◆ Dataset:

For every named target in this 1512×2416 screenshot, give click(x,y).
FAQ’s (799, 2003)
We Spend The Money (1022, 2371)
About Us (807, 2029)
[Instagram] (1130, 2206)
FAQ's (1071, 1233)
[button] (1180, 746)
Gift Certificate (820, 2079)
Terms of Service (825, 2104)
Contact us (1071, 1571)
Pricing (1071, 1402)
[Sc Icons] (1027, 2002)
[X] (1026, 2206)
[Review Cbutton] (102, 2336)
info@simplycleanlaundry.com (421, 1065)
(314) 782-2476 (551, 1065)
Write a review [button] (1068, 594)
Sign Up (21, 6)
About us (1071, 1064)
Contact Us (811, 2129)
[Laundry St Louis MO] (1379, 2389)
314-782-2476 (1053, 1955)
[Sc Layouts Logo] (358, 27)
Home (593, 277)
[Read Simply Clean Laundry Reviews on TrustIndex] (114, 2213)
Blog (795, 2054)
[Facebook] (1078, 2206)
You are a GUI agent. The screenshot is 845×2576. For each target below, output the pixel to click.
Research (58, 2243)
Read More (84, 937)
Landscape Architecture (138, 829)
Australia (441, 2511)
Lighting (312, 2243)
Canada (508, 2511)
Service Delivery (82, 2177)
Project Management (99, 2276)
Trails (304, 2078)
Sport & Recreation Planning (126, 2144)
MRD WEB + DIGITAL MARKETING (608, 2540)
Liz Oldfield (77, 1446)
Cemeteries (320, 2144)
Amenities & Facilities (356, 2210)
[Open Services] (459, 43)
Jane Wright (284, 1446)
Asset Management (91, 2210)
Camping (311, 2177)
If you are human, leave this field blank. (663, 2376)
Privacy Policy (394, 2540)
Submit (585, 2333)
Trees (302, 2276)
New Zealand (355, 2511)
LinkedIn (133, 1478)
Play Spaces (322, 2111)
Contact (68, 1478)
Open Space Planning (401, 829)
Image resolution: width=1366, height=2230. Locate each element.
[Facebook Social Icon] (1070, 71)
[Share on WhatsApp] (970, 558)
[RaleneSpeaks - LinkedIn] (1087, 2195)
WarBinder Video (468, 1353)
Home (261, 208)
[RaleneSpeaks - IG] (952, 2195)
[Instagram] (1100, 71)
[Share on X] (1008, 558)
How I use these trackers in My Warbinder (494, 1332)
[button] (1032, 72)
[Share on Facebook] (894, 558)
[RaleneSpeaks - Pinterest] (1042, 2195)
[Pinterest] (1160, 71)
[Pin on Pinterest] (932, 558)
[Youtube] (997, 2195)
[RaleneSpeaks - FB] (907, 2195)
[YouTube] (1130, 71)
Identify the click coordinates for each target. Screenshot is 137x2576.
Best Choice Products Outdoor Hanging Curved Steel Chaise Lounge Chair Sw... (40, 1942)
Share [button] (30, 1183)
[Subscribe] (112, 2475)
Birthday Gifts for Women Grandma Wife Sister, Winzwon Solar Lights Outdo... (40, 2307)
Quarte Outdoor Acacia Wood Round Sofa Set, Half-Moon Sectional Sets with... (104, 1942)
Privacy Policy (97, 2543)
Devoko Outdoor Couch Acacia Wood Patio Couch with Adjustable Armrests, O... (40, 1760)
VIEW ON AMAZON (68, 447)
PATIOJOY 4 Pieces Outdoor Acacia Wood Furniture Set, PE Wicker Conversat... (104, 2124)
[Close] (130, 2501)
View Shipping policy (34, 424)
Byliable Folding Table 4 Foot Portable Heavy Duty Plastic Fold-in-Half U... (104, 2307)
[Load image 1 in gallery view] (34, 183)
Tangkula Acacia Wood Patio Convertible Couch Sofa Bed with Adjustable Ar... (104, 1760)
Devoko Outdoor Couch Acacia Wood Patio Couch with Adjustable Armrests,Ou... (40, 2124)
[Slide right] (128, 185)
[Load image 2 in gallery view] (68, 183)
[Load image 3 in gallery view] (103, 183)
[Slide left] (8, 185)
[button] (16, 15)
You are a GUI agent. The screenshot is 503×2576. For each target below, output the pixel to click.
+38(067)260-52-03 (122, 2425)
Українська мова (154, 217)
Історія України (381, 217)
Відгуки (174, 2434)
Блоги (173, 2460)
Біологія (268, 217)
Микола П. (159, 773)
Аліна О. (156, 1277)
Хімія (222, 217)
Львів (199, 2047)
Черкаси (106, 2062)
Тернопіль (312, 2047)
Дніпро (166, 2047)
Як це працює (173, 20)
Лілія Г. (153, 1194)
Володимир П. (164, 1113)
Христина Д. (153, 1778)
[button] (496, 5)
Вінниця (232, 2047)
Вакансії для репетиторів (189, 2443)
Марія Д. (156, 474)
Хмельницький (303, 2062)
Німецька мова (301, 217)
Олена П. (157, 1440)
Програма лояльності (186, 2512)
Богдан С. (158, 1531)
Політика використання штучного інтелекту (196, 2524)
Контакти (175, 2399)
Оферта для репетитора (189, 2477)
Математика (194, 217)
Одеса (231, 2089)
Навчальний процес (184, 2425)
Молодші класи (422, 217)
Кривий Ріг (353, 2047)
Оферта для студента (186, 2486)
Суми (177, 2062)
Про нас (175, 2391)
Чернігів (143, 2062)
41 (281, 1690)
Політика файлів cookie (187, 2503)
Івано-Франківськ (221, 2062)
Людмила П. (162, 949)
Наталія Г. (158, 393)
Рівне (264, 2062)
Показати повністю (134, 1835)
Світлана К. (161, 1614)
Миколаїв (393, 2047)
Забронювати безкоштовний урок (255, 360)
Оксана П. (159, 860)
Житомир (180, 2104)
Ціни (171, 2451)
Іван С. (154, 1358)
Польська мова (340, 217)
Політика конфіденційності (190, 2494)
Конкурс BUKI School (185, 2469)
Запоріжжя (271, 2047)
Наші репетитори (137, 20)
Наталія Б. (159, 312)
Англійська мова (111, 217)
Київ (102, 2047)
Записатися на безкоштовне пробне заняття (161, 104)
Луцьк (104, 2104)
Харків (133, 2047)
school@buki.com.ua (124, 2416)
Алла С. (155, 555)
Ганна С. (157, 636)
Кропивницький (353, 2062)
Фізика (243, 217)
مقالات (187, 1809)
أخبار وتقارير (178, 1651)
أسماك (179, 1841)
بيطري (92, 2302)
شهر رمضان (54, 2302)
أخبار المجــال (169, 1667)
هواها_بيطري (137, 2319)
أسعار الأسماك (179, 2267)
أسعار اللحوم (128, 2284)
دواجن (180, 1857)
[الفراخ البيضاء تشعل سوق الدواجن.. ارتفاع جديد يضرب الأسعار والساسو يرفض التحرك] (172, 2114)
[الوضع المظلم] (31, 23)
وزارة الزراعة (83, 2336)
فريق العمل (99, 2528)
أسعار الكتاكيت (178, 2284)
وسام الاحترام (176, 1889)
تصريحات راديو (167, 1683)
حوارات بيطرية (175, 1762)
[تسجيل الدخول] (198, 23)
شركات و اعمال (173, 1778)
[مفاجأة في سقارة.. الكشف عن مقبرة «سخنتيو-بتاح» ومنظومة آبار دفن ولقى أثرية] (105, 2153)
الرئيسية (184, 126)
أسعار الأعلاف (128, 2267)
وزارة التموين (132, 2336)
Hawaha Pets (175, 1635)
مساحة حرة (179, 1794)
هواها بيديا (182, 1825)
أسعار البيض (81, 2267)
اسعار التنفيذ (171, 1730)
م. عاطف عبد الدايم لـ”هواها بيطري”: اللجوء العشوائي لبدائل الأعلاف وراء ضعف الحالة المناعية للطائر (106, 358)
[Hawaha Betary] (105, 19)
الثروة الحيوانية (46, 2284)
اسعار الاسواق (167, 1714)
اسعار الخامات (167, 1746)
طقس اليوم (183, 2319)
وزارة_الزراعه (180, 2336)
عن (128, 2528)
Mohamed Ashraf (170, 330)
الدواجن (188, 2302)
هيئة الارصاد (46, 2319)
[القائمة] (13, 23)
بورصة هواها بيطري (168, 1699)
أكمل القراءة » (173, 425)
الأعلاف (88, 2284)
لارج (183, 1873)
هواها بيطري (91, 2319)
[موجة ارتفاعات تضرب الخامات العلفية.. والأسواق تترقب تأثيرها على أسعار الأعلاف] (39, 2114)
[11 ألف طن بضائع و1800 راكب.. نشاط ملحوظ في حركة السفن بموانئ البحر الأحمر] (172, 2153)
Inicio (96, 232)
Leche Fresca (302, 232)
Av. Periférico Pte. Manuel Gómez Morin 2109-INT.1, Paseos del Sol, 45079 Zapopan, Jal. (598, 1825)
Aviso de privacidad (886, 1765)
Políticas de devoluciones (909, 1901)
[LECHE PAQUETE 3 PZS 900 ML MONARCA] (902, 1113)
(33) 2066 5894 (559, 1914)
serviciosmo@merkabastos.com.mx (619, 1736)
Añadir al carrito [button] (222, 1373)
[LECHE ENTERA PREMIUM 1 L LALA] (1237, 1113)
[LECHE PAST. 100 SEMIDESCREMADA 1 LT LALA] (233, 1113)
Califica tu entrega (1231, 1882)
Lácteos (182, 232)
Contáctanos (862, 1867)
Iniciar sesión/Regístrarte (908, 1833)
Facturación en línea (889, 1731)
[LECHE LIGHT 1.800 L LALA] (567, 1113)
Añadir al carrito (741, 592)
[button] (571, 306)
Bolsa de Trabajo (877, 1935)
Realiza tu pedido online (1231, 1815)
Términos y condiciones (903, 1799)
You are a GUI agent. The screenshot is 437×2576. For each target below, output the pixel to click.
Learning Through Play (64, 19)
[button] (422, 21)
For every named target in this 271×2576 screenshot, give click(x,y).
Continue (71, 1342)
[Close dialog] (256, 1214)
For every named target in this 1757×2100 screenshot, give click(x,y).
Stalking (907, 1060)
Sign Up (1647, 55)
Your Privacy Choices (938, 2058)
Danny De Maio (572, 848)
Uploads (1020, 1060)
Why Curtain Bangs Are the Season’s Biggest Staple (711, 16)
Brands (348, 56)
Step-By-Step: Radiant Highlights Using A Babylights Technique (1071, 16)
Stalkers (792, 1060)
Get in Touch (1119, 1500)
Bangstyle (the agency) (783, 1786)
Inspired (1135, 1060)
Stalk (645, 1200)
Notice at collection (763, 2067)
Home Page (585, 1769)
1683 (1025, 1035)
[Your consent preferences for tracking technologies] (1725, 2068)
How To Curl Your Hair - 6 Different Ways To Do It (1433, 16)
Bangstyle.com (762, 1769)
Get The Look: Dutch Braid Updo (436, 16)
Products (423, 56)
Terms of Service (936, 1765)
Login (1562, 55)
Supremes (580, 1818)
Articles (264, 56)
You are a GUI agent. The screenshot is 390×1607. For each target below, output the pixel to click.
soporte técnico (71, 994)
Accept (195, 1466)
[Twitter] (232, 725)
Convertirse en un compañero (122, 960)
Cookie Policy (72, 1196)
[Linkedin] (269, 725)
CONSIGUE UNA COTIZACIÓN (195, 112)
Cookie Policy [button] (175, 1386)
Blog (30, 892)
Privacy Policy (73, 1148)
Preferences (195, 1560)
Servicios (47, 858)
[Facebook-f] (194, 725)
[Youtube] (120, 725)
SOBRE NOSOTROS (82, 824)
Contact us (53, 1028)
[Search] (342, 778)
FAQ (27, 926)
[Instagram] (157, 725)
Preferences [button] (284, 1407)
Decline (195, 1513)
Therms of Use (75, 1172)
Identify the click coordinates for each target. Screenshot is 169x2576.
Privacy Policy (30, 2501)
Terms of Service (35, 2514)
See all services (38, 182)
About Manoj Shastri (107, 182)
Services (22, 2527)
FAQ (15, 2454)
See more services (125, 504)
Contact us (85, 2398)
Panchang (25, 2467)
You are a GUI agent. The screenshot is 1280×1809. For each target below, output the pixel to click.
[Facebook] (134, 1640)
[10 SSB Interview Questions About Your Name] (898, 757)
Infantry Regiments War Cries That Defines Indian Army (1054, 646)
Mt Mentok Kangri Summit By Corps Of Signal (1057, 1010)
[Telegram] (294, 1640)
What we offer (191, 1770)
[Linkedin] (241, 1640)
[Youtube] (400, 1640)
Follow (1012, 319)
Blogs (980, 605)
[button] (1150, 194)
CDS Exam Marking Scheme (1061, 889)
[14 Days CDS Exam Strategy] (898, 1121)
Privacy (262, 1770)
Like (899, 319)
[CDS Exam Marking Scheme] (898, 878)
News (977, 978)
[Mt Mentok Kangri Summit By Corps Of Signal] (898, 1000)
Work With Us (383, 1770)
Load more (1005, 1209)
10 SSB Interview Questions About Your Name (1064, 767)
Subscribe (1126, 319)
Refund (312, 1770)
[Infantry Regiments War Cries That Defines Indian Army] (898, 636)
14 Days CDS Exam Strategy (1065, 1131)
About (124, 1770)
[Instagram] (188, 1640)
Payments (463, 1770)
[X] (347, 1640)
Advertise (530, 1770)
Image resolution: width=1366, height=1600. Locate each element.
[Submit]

◆ Instructions to follow: The reply should hold only the lines from the beginning of the listing to the line with "Best Choice Products", both ends included, unchanged.

◆ Output below:
For every named target in this 1512×2416 screenshot, give click(x,y).
FAQ’s (799, 2003)
We Spend The Money (1022, 2371)
About Us (807, 2029)
[Instagram] (1130, 2206)
FAQ's (1071, 1233)
[button] (1180, 746)
Gift Certificate (820, 2079)
Terms of Service (825, 2104)
Contact us (1071, 1571)
Pricing (1071, 1402)
[Sc Icons] (1027, 2002)
[X] (1026, 2206)
[Review Cbutton] (102, 2336)
info@simplycleanlaundry.com (421, 1065)
(314) 782-2476 (551, 1065)
Write a review [button] (1068, 594)
Sign Up (21, 6)
About us (1071, 1064)
Contact Us (811, 2129)
[Laundry St Louis MO] (1379, 2389)
314-782-2476 (1053, 1955)
[Sc Layouts Logo] (358, 27)
Home (593, 277)
[Read Simply Clean Laundry Reviews on TrustIndex] (114, 2213)
Blog (795, 2054)
[Facebook] (1078, 2206)
You are a GUI agent. The screenshot is 845×2576. For each target below, output the pixel to click.
Research (58, 2243)
Read More (84, 937)
Landscape Architecture (138, 829)
Australia (441, 2511)
Lighting (312, 2243)
Canada (508, 2511)
Service Delivery (82, 2177)
Project Management (99, 2276)
Trails (304, 2078)
Sport & Recreation Planning (126, 2144)
MRD WEB + DIGITAL MARKETING (608, 2540)
Liz Oldfield (77, 1446)
Cemeteries (320, 2144)
Amenities & Facilities (356, 2210)
[Open Services] (459, 43)
Jane Wright (284, 1446)
Asset Management (91, 2210)
Camping (311, 2177)
If you are human, leave this field blank. (663, 2376)
Privacy Policy (394, 2540)
Submit (585, 2333)
Trees (302, 2276)
New Zealand (355, 2511)
LinkedIn (133, 1478)
Play Spaces (322, 2111)
Contact (68, 1478)
Open Space Planning (401, 829)
Image resolution: width=1366, height=2230. Locate each element.
[Facebook Social Icon] (1070, 71)
[Share on WhatsApp] (970, 558)
[RaleneSpeaks - LinkedIn] (1087, 2195)
WarBinder Video (468, 1353)
Home (261, 208)
[RaleneSpeaks - IG] (952, 2195)
[Instagram] (1100, 71)
[Share on X] (1008, 558)
How I use these trackers in My Warbinder (494, 1332)
[button] (1032, 72)
[Share on Facebook] (894, 558)
[RaleneSpeaks - Pinterest] (1042, 2195)
[Pinterest] (1160, 71)
[Pin on Pinterest] (932, 558)
[Youtube] (997, 2195)
[RaleneSpeaks - FB] (907, 2195)
[YouTube] (1130, 71)
Identify the click coordinates for each target. Screenshot is 137x2576.
Best Choice Products Outdoor Hanging Curved Steel Chaise Lounge Chair Sw... (40, 1942)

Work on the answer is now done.